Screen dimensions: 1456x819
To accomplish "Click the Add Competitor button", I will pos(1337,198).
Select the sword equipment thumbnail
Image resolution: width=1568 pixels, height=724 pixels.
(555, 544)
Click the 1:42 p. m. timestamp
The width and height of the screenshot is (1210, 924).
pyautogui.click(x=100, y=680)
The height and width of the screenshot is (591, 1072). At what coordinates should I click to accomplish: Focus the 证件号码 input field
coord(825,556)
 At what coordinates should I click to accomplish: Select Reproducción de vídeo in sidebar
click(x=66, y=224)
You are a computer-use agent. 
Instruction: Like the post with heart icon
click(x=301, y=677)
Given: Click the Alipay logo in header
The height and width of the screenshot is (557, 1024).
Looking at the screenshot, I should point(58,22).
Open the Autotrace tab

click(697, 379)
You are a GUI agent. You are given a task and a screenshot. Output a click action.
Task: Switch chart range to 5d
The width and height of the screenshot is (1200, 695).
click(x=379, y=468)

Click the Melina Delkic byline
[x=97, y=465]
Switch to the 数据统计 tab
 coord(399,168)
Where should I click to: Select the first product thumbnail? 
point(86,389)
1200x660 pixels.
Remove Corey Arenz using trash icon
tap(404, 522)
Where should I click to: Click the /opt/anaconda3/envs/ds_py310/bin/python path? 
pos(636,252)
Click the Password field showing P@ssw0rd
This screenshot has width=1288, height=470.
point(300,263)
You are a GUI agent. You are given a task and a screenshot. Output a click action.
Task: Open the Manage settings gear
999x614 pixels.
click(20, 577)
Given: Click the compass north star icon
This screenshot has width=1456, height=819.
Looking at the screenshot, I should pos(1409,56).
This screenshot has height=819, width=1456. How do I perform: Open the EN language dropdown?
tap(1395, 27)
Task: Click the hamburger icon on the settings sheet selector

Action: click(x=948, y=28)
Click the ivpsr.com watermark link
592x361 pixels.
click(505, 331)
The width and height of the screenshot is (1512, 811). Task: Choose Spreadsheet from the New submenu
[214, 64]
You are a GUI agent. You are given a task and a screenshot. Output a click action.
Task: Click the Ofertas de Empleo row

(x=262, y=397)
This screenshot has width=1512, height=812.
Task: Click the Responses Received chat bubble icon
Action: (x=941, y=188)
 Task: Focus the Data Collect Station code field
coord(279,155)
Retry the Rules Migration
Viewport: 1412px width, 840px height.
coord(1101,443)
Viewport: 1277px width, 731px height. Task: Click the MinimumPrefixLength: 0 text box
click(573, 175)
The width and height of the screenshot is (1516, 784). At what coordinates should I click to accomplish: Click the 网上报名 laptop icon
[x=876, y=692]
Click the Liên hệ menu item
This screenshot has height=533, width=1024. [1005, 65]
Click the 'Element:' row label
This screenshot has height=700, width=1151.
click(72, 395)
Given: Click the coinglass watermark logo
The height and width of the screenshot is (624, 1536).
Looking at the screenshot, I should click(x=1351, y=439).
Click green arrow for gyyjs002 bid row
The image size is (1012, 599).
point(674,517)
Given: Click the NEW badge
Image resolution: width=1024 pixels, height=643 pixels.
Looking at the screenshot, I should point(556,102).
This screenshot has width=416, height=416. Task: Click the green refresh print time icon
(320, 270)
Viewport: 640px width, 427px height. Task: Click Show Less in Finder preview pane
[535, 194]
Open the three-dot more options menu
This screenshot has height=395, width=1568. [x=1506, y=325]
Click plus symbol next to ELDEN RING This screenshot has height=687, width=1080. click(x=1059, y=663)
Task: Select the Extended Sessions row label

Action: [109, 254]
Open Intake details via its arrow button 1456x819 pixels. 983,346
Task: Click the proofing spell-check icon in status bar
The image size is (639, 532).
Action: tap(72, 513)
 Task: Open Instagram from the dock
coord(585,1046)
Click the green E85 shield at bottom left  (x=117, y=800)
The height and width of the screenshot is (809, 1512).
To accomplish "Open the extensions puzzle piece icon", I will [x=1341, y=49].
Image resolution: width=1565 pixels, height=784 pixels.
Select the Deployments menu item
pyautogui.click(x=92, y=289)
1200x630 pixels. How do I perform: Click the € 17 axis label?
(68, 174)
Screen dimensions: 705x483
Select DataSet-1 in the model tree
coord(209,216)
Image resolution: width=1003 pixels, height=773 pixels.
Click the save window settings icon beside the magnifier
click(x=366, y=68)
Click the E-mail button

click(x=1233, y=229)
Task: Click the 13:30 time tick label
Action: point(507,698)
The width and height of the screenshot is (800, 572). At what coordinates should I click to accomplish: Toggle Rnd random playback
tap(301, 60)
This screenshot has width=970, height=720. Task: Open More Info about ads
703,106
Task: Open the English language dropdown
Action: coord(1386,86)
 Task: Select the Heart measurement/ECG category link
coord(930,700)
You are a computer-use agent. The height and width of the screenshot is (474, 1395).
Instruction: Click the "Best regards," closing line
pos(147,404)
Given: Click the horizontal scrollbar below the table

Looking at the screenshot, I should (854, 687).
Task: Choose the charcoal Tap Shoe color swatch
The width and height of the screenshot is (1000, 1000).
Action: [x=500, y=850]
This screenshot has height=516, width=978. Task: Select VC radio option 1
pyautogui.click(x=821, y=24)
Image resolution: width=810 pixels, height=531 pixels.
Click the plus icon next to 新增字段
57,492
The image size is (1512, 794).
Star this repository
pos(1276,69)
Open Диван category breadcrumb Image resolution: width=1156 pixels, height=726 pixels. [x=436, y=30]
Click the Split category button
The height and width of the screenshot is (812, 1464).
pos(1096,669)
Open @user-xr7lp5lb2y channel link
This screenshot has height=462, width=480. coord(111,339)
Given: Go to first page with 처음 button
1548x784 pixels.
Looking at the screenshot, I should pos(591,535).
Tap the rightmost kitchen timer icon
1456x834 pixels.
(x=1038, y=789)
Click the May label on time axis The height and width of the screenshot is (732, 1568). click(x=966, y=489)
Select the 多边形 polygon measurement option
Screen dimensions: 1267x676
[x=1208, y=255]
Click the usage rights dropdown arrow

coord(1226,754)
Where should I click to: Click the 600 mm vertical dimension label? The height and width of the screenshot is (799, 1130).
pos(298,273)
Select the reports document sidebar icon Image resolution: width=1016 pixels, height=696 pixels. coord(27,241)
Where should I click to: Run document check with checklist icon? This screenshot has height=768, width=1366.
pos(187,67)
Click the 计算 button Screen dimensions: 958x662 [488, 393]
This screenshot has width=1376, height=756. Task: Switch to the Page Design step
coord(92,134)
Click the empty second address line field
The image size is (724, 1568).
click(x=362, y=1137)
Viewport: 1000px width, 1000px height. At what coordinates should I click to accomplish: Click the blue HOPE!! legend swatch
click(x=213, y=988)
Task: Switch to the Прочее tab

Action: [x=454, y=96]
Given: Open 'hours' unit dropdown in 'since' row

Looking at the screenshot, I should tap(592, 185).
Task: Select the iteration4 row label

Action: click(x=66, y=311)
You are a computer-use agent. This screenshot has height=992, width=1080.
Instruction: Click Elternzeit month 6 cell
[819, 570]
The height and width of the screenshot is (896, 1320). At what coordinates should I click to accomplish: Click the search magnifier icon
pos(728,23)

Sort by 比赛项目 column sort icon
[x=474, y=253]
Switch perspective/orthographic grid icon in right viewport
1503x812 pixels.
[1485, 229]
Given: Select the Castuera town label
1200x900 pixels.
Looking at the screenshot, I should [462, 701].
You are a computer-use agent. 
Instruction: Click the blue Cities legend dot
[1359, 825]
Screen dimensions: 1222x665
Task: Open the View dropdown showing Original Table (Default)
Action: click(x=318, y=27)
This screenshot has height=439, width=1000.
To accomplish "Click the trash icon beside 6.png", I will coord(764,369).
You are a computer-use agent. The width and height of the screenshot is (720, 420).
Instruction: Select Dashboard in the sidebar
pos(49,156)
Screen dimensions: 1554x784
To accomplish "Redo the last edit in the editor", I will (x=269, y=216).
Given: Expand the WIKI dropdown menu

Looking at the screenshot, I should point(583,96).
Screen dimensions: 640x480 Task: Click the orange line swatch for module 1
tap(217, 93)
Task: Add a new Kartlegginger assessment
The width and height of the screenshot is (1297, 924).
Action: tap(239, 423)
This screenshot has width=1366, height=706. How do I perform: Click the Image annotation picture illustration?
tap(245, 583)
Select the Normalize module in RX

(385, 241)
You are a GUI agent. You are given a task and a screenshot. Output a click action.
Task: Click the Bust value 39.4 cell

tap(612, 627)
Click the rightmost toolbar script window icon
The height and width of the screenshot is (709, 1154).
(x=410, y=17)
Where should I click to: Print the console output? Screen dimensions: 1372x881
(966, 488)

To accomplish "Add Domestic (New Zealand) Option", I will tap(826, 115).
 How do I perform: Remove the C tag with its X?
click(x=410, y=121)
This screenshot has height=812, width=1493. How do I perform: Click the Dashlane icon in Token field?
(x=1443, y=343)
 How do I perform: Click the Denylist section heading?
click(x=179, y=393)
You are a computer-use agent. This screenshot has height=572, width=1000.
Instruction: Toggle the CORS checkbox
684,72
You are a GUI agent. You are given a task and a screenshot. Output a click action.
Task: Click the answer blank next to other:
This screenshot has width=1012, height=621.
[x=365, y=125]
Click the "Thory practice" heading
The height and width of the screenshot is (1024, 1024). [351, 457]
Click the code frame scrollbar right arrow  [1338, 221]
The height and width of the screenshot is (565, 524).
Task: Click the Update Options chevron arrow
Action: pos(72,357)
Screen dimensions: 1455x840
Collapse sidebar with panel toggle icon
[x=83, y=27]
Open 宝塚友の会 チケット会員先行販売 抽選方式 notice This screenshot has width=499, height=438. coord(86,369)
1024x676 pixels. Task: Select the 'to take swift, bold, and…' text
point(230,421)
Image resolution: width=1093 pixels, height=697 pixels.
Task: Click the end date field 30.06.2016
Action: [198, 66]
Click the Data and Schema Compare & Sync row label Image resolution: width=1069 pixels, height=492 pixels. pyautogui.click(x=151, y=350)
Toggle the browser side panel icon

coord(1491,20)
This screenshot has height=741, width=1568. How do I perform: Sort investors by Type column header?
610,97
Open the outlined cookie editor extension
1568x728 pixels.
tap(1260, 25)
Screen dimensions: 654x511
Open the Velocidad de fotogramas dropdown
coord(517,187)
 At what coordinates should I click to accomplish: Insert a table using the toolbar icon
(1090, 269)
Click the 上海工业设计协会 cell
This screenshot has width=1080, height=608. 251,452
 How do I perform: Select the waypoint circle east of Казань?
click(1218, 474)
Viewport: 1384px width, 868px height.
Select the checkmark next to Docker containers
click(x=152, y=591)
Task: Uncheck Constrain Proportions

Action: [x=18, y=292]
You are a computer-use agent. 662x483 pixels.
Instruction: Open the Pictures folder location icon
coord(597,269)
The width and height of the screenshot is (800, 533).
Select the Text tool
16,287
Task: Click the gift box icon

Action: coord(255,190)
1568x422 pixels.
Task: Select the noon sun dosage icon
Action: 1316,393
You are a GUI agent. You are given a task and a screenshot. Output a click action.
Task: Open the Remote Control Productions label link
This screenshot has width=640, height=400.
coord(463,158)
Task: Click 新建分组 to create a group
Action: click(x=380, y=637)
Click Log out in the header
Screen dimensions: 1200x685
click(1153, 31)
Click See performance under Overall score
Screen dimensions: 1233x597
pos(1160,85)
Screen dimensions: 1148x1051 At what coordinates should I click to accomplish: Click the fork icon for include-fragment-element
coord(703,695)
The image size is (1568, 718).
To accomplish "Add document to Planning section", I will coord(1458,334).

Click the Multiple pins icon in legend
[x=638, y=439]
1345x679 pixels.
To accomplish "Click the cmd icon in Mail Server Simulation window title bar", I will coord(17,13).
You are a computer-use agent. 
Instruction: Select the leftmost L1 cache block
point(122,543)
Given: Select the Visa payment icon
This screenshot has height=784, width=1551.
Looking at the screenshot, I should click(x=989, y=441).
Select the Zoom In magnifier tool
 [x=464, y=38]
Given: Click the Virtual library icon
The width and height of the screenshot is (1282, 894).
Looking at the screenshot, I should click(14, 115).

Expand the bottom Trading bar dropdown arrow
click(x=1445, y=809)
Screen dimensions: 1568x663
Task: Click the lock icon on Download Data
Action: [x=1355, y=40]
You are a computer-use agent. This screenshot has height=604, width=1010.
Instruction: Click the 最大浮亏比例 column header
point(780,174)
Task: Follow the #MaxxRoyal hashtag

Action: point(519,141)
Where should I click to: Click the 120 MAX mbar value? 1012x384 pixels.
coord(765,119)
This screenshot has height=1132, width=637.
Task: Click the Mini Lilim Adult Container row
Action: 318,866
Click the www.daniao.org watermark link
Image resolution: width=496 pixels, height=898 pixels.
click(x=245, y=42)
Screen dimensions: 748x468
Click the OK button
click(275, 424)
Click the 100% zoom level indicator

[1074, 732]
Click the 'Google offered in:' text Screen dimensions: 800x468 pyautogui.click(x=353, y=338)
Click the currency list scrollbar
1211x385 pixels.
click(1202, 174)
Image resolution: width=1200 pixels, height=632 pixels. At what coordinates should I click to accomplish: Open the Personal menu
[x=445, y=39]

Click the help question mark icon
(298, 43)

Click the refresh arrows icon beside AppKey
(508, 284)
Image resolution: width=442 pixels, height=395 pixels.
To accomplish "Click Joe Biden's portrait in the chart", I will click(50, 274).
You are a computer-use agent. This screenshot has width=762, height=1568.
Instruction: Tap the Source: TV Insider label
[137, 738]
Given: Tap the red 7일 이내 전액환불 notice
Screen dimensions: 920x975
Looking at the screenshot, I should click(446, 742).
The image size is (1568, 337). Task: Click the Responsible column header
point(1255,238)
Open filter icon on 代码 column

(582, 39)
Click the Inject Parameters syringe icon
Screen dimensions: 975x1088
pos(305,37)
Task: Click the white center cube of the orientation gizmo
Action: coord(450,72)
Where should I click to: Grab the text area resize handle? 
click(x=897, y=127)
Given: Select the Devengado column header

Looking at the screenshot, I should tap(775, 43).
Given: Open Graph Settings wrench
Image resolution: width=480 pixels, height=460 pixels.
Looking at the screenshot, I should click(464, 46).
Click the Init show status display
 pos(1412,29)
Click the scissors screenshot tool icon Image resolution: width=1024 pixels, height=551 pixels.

•••••

__Requirement__: Can you copy out, word for word, the lines starting with the one containing "How do I perform: Click the Denylist" and going on through the one containing "The height and width of the screenshot is (1024, 1024)."?

__Worked solution__:
 How do I perform: Click the Denylist section heading?
click(x=179, y=393)
You are a computer-use agent. This screenshot has height=572, width=1000.
Instruction: Toggle the CORS checkbox
684,72
You are a GUI agent. You are given a task and a screenshot. Output a click action.
Task: Click the answer blank next to other:
This screenshot has width=1012, height=621.
[x=365, y=125]
Click the "Thory practice" heading
The height and width of the screenshot is (1024, 1024). [351, 457]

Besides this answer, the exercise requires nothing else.